*** THE INPUT ***
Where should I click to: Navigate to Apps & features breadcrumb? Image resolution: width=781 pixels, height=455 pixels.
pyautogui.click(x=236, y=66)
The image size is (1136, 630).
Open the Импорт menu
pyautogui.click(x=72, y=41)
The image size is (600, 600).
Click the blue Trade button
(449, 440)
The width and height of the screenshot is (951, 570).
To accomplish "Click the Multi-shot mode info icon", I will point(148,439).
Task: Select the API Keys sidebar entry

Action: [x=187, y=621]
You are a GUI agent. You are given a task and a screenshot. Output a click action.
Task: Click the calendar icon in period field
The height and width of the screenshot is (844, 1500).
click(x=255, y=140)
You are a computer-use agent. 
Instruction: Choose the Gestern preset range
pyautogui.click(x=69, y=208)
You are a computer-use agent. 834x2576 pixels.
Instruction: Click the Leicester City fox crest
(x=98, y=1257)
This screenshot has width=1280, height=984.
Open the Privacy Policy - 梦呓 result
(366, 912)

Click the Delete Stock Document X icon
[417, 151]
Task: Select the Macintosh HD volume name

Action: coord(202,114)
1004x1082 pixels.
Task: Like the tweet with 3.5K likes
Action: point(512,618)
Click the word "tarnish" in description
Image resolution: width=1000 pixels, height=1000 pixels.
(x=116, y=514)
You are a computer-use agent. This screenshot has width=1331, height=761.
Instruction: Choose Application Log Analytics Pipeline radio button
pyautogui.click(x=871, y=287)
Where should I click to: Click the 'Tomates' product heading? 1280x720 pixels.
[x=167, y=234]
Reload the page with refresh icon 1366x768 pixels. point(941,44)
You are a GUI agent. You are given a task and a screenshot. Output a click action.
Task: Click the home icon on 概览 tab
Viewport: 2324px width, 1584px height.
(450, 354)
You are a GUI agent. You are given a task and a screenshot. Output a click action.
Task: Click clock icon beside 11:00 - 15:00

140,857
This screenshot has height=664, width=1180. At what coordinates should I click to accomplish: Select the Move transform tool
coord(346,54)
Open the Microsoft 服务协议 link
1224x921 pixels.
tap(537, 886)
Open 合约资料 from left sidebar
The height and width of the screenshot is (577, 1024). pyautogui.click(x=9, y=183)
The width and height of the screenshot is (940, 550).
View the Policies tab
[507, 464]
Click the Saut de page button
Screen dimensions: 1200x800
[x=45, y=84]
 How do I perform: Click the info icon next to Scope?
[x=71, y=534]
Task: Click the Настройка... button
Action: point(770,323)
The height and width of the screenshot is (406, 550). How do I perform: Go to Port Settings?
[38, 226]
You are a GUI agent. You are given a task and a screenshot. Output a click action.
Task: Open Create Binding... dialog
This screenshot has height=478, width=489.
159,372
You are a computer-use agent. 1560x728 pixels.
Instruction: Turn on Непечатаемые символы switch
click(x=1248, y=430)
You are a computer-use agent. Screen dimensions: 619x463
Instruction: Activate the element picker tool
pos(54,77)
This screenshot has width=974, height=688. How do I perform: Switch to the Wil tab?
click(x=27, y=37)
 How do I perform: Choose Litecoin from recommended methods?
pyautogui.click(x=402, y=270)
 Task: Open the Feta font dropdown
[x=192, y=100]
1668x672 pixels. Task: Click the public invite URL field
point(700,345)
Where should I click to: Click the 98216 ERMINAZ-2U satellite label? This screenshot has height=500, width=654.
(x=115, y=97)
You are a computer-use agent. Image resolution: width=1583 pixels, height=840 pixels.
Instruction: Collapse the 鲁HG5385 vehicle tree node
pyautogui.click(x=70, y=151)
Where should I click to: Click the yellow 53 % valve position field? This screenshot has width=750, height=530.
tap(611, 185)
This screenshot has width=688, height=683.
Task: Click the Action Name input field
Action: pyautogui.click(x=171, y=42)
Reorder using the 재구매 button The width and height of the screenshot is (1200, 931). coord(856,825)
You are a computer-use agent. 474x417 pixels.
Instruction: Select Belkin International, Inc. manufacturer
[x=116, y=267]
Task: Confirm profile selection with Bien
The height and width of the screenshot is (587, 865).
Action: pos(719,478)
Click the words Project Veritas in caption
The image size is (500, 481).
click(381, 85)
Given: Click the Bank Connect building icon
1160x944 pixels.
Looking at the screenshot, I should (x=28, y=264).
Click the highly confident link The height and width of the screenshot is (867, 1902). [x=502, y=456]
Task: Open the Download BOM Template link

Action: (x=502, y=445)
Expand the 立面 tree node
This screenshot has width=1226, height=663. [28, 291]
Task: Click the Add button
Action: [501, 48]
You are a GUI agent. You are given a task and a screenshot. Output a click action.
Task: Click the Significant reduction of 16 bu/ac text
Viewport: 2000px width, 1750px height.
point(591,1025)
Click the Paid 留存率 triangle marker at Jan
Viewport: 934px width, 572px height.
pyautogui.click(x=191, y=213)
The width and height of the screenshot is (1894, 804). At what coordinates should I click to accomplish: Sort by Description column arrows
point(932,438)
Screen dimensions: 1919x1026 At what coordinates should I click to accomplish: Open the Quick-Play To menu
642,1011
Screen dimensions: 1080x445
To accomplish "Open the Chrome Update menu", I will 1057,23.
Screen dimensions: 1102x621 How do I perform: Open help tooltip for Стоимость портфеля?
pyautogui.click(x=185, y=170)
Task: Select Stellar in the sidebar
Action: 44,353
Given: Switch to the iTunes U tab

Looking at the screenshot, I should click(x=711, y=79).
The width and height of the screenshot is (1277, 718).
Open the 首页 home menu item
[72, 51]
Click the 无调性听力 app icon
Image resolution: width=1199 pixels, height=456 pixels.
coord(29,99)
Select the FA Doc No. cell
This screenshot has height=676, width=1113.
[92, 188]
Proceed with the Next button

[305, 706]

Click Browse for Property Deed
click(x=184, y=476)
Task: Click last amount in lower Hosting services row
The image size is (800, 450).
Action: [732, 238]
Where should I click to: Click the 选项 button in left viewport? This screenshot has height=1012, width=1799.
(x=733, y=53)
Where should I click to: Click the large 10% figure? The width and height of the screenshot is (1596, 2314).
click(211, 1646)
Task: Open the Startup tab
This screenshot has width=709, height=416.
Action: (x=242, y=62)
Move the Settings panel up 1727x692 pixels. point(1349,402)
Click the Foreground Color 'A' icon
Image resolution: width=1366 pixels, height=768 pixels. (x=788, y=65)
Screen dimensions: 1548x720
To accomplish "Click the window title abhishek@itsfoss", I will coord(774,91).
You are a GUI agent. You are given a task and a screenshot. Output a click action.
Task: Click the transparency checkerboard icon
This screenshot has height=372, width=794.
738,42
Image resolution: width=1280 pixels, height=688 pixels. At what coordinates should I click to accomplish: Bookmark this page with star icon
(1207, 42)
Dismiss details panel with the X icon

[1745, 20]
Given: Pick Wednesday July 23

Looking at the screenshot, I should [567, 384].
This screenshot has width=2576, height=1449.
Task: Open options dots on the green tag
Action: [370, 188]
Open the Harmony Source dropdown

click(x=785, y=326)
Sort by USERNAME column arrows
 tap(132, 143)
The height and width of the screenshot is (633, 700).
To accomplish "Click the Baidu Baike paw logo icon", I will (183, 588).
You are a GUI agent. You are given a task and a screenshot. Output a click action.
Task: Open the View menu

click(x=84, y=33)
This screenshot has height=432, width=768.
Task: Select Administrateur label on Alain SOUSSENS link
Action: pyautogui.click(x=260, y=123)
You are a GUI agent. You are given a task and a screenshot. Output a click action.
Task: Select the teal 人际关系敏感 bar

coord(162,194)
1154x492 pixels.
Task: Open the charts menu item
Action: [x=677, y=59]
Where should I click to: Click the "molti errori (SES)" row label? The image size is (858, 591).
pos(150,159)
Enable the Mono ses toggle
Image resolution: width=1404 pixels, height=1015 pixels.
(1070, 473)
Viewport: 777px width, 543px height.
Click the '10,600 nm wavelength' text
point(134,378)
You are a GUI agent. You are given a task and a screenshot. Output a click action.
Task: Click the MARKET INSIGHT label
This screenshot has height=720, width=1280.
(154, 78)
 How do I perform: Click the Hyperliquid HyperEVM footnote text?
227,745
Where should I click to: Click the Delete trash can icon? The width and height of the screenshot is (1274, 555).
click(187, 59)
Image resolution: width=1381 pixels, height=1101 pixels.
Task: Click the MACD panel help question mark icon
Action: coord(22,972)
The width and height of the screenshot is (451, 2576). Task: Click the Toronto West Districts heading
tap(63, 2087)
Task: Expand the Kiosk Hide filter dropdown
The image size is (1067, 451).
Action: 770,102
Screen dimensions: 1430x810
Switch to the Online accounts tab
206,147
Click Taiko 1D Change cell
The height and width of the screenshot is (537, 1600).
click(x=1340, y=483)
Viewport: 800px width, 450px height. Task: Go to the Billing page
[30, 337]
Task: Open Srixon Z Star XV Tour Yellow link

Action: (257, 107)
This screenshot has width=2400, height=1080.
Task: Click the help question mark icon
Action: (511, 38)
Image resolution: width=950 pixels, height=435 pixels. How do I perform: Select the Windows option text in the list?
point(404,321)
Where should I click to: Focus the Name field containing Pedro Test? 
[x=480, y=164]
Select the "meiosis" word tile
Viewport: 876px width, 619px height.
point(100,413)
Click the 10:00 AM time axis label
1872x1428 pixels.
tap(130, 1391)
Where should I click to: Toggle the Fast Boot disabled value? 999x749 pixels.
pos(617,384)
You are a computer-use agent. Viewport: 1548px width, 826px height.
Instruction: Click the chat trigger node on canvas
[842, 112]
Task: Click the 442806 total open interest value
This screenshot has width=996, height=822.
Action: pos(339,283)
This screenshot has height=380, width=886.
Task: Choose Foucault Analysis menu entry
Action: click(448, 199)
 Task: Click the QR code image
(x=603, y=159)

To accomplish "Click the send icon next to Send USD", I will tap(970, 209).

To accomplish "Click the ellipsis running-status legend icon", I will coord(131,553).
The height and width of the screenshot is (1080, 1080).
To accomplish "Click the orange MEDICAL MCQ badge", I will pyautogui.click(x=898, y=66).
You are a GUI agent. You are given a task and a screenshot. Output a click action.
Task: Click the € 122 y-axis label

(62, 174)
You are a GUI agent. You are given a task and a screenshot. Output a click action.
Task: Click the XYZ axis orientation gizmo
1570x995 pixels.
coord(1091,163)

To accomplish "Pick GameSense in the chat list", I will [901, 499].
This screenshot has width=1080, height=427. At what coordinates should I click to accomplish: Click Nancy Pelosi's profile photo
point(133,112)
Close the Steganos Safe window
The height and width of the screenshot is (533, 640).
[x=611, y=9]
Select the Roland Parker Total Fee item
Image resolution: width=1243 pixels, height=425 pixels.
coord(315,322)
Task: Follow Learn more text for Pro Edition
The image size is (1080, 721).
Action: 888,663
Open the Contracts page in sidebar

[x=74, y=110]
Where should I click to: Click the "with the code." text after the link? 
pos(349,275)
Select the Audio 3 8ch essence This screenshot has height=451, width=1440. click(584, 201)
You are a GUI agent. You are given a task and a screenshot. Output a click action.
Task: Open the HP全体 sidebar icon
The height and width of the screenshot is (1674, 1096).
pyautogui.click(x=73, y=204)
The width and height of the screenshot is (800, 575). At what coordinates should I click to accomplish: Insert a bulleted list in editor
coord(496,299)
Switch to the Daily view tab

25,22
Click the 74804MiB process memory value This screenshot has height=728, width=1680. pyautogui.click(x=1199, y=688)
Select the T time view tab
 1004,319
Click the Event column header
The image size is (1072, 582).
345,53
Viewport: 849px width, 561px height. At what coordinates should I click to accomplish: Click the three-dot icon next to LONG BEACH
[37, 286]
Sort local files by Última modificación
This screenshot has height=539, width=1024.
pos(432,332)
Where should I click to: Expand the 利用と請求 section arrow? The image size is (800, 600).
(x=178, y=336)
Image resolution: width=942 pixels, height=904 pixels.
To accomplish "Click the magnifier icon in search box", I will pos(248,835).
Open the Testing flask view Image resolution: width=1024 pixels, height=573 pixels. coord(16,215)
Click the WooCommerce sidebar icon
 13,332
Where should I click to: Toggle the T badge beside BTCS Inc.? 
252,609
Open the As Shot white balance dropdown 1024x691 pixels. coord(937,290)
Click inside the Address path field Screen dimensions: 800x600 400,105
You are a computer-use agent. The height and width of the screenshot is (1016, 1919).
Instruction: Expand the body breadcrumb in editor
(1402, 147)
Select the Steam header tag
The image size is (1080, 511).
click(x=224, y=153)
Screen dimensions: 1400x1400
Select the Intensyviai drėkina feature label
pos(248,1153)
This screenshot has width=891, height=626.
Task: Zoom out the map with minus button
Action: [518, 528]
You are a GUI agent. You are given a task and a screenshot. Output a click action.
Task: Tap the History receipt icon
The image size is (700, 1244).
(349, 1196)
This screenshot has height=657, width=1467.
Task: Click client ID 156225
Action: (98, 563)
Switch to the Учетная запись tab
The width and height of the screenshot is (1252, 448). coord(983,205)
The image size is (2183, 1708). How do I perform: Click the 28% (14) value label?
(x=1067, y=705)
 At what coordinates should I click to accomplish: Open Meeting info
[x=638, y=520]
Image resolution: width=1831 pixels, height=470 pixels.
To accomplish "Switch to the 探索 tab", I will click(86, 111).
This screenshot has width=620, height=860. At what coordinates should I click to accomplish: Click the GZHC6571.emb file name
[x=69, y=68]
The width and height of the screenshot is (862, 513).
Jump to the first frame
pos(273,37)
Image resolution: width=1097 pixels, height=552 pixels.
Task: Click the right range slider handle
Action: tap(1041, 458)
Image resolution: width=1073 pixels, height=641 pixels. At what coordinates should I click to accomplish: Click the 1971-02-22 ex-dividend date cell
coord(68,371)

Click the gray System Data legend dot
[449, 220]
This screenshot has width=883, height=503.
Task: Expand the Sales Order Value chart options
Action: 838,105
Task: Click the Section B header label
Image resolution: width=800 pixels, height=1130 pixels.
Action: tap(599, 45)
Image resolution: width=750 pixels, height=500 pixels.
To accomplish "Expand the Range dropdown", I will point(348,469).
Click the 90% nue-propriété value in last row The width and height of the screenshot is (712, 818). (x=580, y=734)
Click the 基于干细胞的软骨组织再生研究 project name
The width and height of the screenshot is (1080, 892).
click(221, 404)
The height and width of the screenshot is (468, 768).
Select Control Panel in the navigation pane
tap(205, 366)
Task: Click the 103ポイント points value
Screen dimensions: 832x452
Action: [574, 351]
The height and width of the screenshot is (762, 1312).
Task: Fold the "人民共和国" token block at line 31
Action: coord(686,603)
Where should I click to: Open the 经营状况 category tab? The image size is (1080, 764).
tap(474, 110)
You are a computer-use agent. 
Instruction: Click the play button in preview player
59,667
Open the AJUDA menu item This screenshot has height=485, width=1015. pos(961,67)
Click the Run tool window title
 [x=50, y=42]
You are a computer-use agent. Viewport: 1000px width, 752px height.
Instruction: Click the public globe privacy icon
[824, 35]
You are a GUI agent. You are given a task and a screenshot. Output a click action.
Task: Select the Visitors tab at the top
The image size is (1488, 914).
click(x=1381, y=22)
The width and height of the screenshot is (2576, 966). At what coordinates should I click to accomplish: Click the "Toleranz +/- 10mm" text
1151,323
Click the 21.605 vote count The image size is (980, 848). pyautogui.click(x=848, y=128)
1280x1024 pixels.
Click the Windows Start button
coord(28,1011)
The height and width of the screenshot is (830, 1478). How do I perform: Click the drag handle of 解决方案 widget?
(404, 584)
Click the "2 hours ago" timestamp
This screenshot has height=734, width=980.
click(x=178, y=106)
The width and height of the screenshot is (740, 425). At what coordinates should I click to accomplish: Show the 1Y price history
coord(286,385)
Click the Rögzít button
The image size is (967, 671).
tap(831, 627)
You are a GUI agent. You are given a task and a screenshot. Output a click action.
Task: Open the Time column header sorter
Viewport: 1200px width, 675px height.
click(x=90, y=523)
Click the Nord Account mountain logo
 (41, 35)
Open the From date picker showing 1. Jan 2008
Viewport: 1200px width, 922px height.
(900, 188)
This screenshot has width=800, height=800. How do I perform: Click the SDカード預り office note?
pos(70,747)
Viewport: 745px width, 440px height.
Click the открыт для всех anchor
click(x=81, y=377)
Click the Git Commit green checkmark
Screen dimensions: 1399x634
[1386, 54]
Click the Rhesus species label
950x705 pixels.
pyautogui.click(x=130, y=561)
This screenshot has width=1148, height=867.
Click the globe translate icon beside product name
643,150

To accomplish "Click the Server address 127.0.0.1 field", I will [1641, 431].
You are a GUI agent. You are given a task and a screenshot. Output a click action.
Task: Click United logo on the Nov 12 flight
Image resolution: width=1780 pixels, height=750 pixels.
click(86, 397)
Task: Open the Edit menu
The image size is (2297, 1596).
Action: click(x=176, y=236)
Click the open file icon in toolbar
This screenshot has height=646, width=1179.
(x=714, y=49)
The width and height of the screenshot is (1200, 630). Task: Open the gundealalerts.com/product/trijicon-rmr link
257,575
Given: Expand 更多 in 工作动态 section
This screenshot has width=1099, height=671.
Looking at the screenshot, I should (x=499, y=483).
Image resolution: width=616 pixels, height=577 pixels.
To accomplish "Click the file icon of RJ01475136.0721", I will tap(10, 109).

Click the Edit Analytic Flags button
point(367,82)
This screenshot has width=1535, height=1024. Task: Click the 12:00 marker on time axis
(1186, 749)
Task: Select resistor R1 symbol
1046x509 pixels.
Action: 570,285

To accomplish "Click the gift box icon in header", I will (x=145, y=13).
***
WHAT THE EXERCISE ASKS. From the entries above, extract only the lines running from the one containing "The image size is (1488, 914)." through the one containing "Task: Open the Edit menu", inclusive.

SOLVED EXERCISE.
The image size is (1488, 914).
click(x=1381, y=22)
The width and height of the screenshot is (2576, 966). At what coordinates should I click to accomplish: Click the "Toleranz +/- 10mm" text
1151,323
Click the 21.605 vote count The image size is (980, 848). pyautogui.click(x=848, y=128)
1280x1024 pixels.
Click the Windows Start button
coord(28,1011)
The height and width of the screenshot is (830, 1478). How do I perform: Click the drag handle of 解决方案 widget?
(404, 584)
Click the "2 hours ago" timestamp
This screenshot has height=734, width=980.
click(x=178, y=106)
The width and height of the screenshot is (740, 425). At what coordinates should I click to accomplish: Show the 1Y price history
coord(286,385)
Click the Rögzít button
The image size is (967, 671).
tap(831, 627)
You are a GUI agent. You are given a task and a screenshot. Output a click action.
Task: Open the Time column header sorter
Viewport: 1200px width, 675px height.
click(x=90, y=523)
Click the Nord Account mountain logo
 (41, 35)
Open the From date picker showing 1. Jan 2008
Viewport: 1200px width, 922px height.
(900, 188)
This screenshot has width=800, height=800. How do I perform: Click the SDカード預り office note?
pos(70,747)
Viewport: 745px width, 440px height.
Click the открыт для всех anchor
click(x=81, y=377)
Click the Git Commit green checkmark
Screen dimensions: 1399x634
[1386, 54]
Click the Rhesus species label
950x705 pixels.
pyautogui.click(x=130, y=561)
This screenshot has width=1148, height=867.
Click the globe translate icon beside product name
643,150

To accomplish "Click the Server address 127.0.0.1 field", I will [1641, 431].
You are a GUI agent. You are given a task and a screenshot. Output a click action.
Task: Click United logo on the Nov 12 flight
Image resolution: width=1780 pixels, height=750 pixels.
click(86, 397)
Task: Open the Edit menu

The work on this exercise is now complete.